Three Significant Misconceptions Regarding the Russian Oligarch Sanctions

by Jeremy Paner

Last Friday, the U.S. Department of the Treasury’s Office of Foreign Assets Control (OFAC) announced the designations of a number of prominent Russian oligarchs. The initial reaction of many companies with investment or business ties with these blocked parties was either panic or nonchalance. In most cases, those extreme reactions arose from confusion about the scope of the Russia sanctions program, OFAC’s broad discretionary powers, and the enforcement process.

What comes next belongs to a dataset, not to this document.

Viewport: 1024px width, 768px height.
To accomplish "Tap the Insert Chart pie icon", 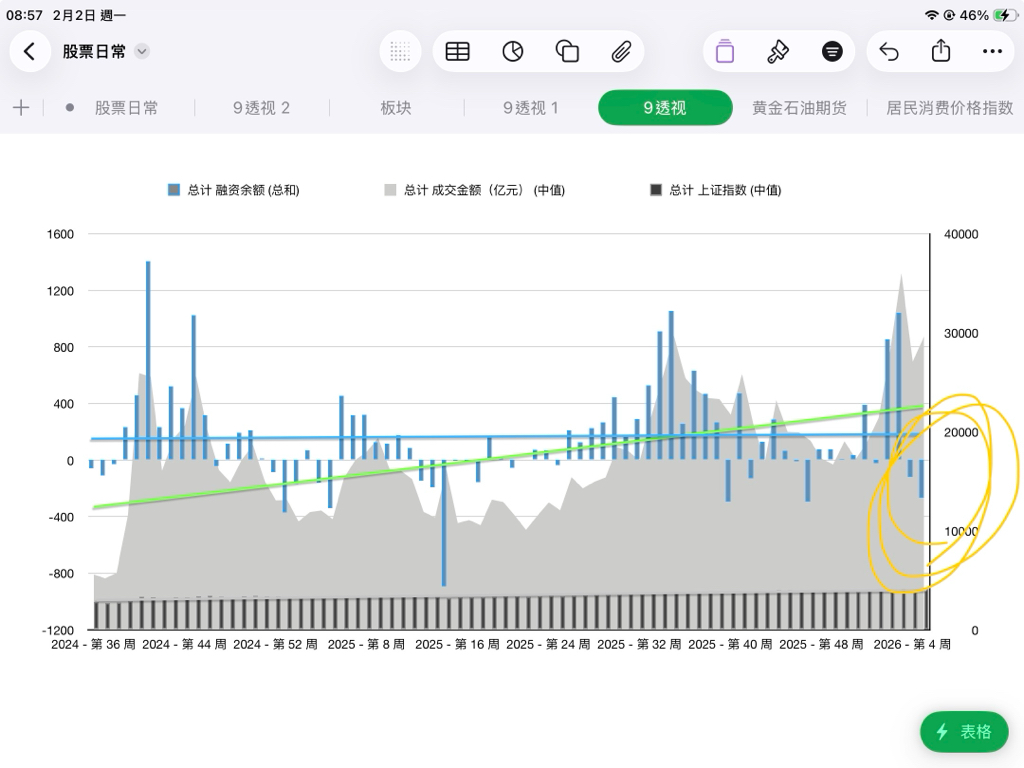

Uniqueness of the Russia Sanctions Program

OFAC currently administers and enforces 28 separate sanctions programs. Each program is governed by its own regulations, with corresponding definitions, prohibitions, exceptions, and exemptions. These regulations generally prohibit U.S. companies from dealing with designated parties on the Specially Designated Nationals And Blocked Persons List (SDN List), absent a general or specific license. U.S. law similarly prohibits non-U.S. companies from involving U.S. companies in their dealings with SDNs, irrespective of the sanctions program. The extraterritorial effect on non-U.S. companies, however, varies greatly depending on the program and specific designation authority. Non-U.S. companies should be mindful of two Russia sanctions authorities that substantially expand OFAC’s reach.

Section 226 of the Countering America’s Adversaries Through Sanctions Act (CAATSA) authorizes OFAC to place secondary sanctions on non-U.S. financial institutions that knowingly facilitate significant financial transactions on behalf of designated Russian oligarchs, among other designees. Non-U.S. banks should be familiar with these correspondent or payable-through account sanctions, which mirror various Iran sanctions authorities.[1]

Section 228 of CAATSA, however, represents an unprecedented expansion of OFAC’s designation authority. Under OFAC’s interpretation of this section,[2] the agency may sanction non-U.S. individuals or entities that knowingly provide significant services, technology, or goods to a party sanctioned pursuant to the 50 Percent Rule, but not explicitly listed on the SDN or Sectoral Sanctions Identification (SSI) Lists. This is extraordinary for two reasons.

First, OFAC may derivatively designate non-U.S. persons for dealing with companies owned 50 percent or greater by designated Russians, even if those listed Russians do not actually benefit from the transaction.[3] OFAC has a long history of designating non-U.S. parties based on their provision of indirect services to SDNs, but the agency has not previously relied on the 50 Percent Rule for its derivative designations.

Second, this statutory authority introduces property blocking into Russian sectoral sanctions, which were previously limited to the rejection of certain debt, credit, equity, and certain transactions involving oil projects. Neither SSI listed entities, nor the companies they own 50 percent or greater are blocked under U.S. law. Pursuant to section 228, however, OFAC may designate and block non-U.S. companies that transact with unlisted SSI-owned parties.

Mandatory Sanctions?

Congress codified existing Obama-era sanctions authorities in CAATSA to prevent the current administration from lifting Russia sanctions through an Executive Order. In addition to this codification, several CAATSA sections, including 226 and 228, seem to indicate that Russian sanctions are mandatory through some variation of language stating “the President shall impose the sanctions.” In each case, however, sanctions are only imposed following a lengthy administrative process. This includes a determination by either OFAC or the State Department that the relevant criteria for designation has been met and requires broad interagency legal and policy approval.

Sanctions Enforcement  

The statute of limitations for civil enforcement of U.S. sanctions violations is five years, while the Justice Department may effectively extend that period through conspiracy charges. Although OFAC prefers to rely on recent transactions in support of its designations, there is no equivalent statute of limitations on its designations. This means that the current occupant of the White House should not influence compliance decisions with respect to the U.S. sanctions on Russia. Both U.S. and non-U.S. companies may face civil and criminal penalties or be designated years after their dealings with sanctioned Russian parties.

We will continue to closely follow developments in the Russia sanctions program and publish updates as significant development arise.

[1] See, section 104(c)(2)(E)(ii)(I) Comprehensive Iran Sanctions, Accountability, and Divestment Act of 2010; section 1245(d) of the National Defense Authorization Act of 2012; and section 1247(a) of the Iran Freedom and Counter-Proliferation Act of 2012.

[2] See, OFAC FAQs 545 and 546.

[3] OFAC FAQs establish the relevant inquiry as to whether the entity owned 50 percent or more by designated Russians “derives a particular benefit of any kind (as opposed to a generalized benefit conferred upon undifferentiated persons in the aggregate).” Id.